Deepstream_facelandmark.app faster?

Please provide complete information as applicable to your setup.

• Hardware Platform (Jetson Xavie NX)
• DeepStream 6.1
• JetPack Version 5.0.2-b231
• TensorRT Version
• Issue Type( fps is slow )
• How to reproduce the issue ? ( just run the defult tao deepstream-facelandmark.app with following command)
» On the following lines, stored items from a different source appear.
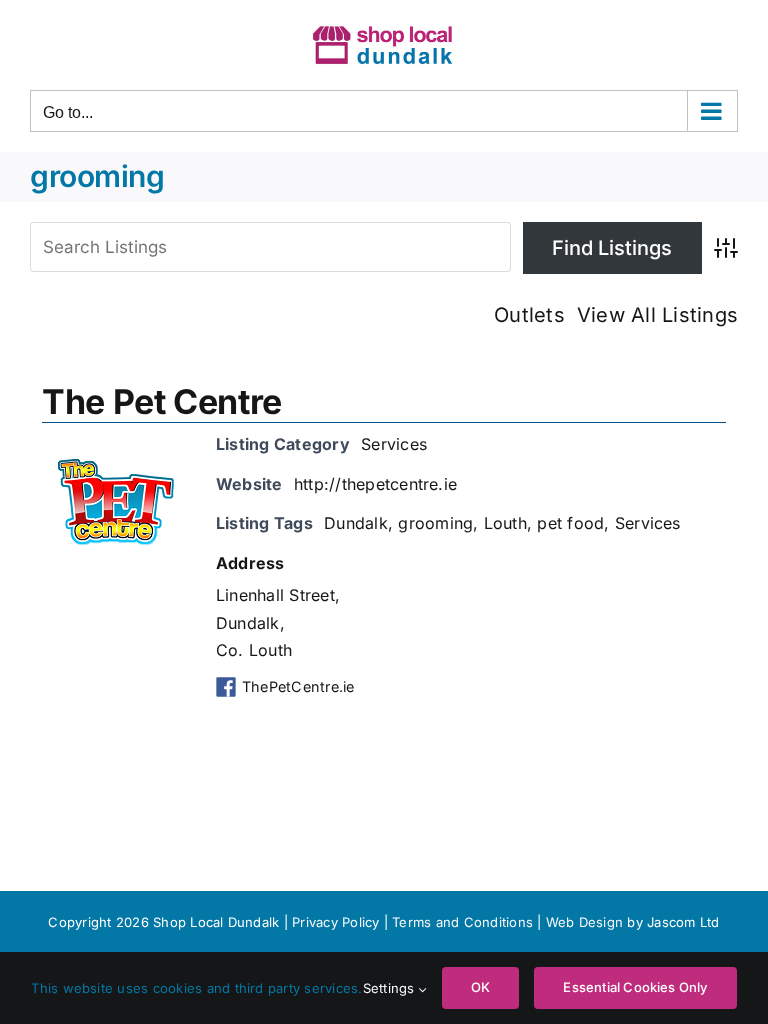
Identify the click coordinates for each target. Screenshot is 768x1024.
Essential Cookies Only (635, 987)
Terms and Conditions (464, 922)
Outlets (529, 315)
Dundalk (356, 523)
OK (480, 987)
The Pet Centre (162, 401)
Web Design (584, 922)
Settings (391, 988)
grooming (435, 523)
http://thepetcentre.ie (375, 484)
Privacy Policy (335, 922)
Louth (505, 523)
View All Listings (657, 315)
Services (394, 444)
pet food (570, 523)
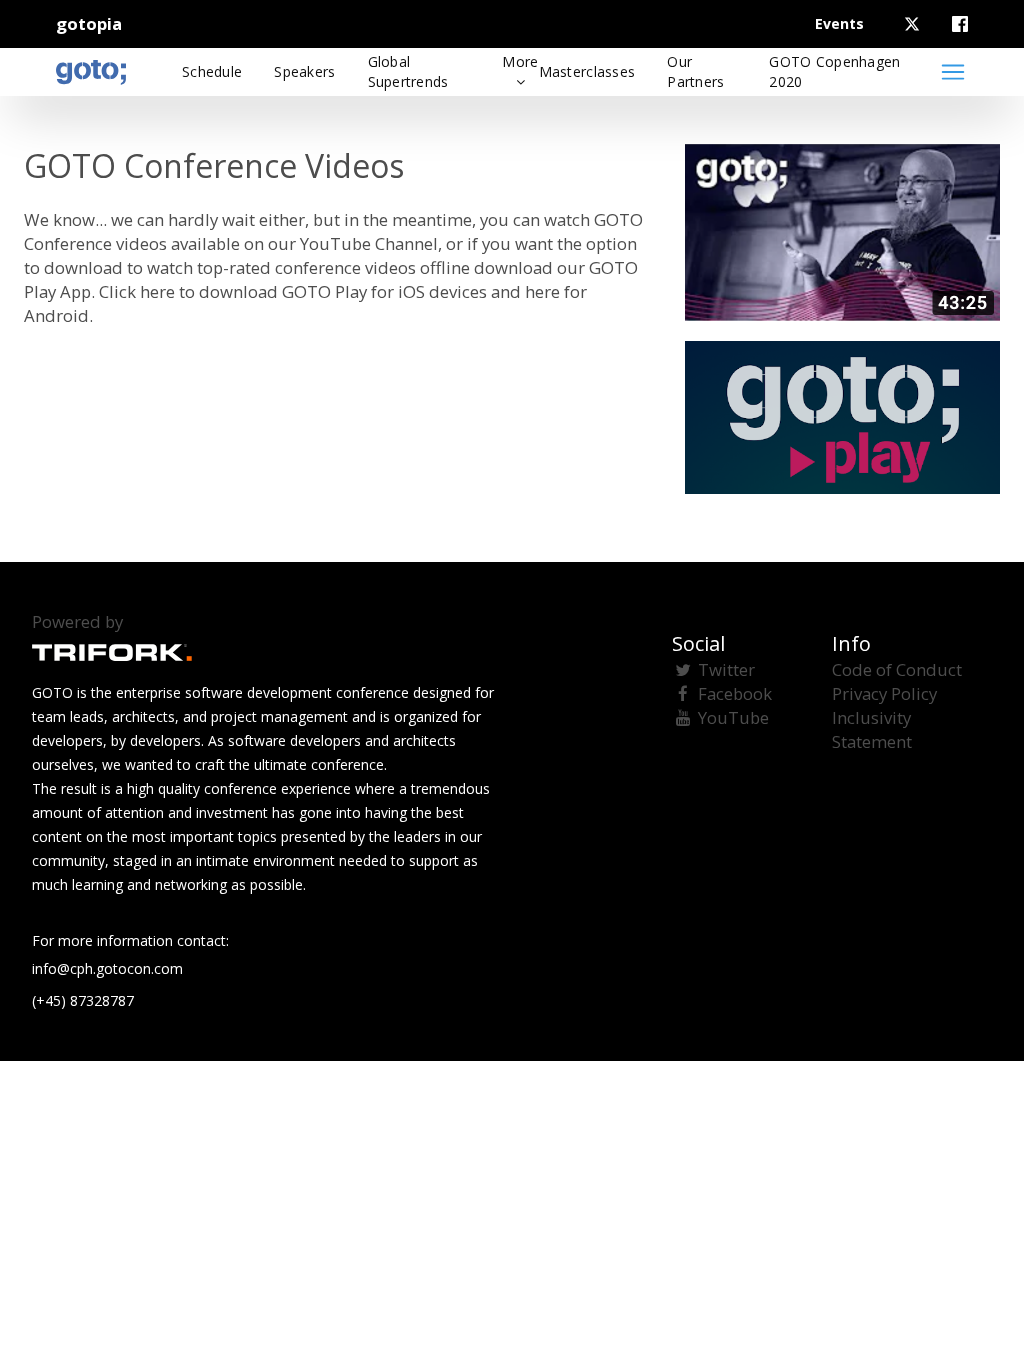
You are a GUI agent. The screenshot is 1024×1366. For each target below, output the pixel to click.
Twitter (726, 669)
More (520, 61)
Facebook (735, 693)
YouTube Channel (369, 243)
After installing the deepstream 6.1 and tao apps, I build the deepstream-faciallandmark.app. then I run the following command:

./deepstream-faciallandmark-app 3 …/…/…/configs/facial_tao/sample_faciallandmarks_config.txt v4l2:///dev/video0 ./landmarks

May Camera is logitech input is 1920x1080.
The displayed screen seems to be about at between 0.2 fps. Is it the best speed with Jetson xavier nx??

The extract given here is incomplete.